In order to perform this monitoring, you need to have a quality criteria that you want to monitor the system against. For more standard machine learning tasks such as classification or regression, the simplest measure is to measure the accuracy or error against a test set.

However, for generative AI systems, defining this “accuracy” is more difficult, as there is no clear way to assess free-form generated inputs such as text or images. This is where Critique comes in. You can use any of the Critique assessment criteria to define the quality of the system’s outputs, choosing the most appropriate one for your task.

Code Example for System Monitoring

The following code shows how you can simply use Critique to monitor the performance of a working system, let’s call it ai_system, over time. Specifically, we’ll take the example of a system that generates summaries of articles, and we’ll calculate the predicted quality of a subsampling of all of the articles that we summarize, and report the average quality of the subsample.

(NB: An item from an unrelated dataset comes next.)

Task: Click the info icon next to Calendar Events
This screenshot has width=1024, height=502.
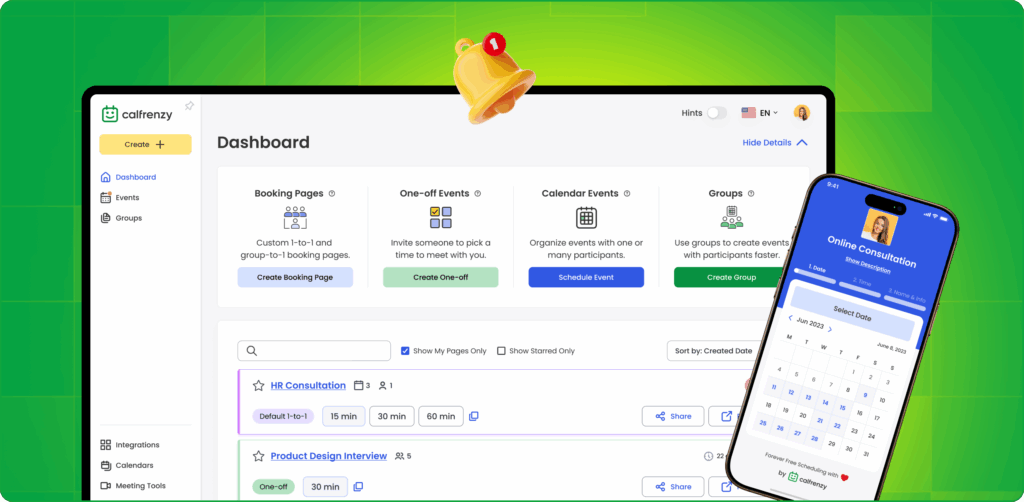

If you notice that the value decreases gradually or sharply over time, that could be a sign of an issue, and you can investigate further.

from inspiredco.critique import Critique
import datetime
import os
import random

# Create a Critique client and desired configuration
client = Critique(api_key=os.environ["INSPIREDCO_API_KEY"])
metric = "bart_score"
config = {
    "variety": "source_to_target",
    "model": "facebook/bart-large-cnn",
    "language": "eng"
}

articles_to_check = []
while True:

    # Receive a new article from whatever source we are monitoring
    article = get_new_article()
    summary = ai_system.summarize(article)

    # Randomly pick 1% of the articles to check
    if random.random() < 0.01:
        articles_to_check.append({"source": article, "target": summary})

    # If we have 100 articles to check, check them and report the average quality
    if len(articles_to_check) == 100:
        evaluation = client.evaluate(
            metric=metric,
            config=config,
            dataset=articles_to_check,
        )
        print(f"Average score at {datetime.now()}: {evaluation['overall']['value']}")